All 113 seats in the Legislative Yuan 57 seats needed for a majority
- Registered: 17,179,656
- Turnout: 58.50% (▼0.85pp)
|  | Majority party | Minority party |
| Leader | Wu Po-hsiung | Chen Shui-bian |
| Party | KMT | DPP |
| Alliance | Pan-Blue | Pan-Green |
| Last election | 79 seats | 89 seats |
| Seats won | 81 | 27 |
| Seat change | +2 | −62 |
| Constituency vote | 5,291,512 53.50% | 3,775,352 38.17% |
| Party vote | 5,010,801 51.23% | 3,610,106 36.91% |
- Vote share by constituencies
- Election cartogram

= 2008 Taiwanese legislative election =

Legislative elections were held in Taiwan on 12 January 2008 to elect the members of the Legislative Yuan. It was the first Legislative Yuan election after the constitutional amendments of 2005, which extended term length from three to four years, reduced seat count from 225 to 113, and introduced the current electoral system.

The results gave the Kuomintang (KMT) and the Pan-Blue Coalition a supermajority (86 of the 113 seats) in the legislature, handing a heavy defeat to then-President Chen Shui-bian's Democratic Progressive Party, which won the remaining 27 seats only. The junior partner in the Pan-Green Coalition, the Taiwan Solidarity Union, won no seats.

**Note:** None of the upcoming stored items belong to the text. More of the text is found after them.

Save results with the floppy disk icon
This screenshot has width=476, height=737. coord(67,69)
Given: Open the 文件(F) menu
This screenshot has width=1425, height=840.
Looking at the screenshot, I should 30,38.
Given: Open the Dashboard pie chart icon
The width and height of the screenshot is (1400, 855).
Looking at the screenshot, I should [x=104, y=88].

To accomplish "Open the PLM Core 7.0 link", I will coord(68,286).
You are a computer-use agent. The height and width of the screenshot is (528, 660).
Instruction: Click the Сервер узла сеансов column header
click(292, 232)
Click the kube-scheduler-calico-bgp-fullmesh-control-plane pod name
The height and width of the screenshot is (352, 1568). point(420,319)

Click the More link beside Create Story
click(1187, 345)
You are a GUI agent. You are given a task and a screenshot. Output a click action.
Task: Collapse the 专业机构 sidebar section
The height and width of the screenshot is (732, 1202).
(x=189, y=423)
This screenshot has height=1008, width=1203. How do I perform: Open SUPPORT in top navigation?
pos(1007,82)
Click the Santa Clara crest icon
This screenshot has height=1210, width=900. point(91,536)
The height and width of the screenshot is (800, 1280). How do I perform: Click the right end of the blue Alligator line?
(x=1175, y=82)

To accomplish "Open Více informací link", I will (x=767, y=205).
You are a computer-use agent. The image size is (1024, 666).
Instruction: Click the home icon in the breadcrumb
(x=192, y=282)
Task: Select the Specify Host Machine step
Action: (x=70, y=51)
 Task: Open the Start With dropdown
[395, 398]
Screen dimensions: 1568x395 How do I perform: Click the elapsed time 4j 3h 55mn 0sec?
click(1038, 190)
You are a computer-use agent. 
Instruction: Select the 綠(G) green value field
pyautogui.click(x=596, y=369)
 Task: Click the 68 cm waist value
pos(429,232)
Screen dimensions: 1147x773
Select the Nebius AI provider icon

Two transitional justice referendums, both of which failed to pass due to low turnout, were held at the same time.

== Legislature reform ==
For the first time in the history of Taiwan, most members of the Legislative Yuan were to be elected from single-member districts: 73 of the 113 members were chosen in such districts by the plurality voting system (first-past-the-post). Parallel to the single member constituencies (not compensating for disproportionality in single-member districts), 34 seats were elected in one national district by party-list proportional representation. For these seats, only political parties whose votes exceed a five percent threshold were eligible for the allocation. Six further seats were reserved for Taiwanese aborigines. Therefore, each elector had two ballots under parallel voting.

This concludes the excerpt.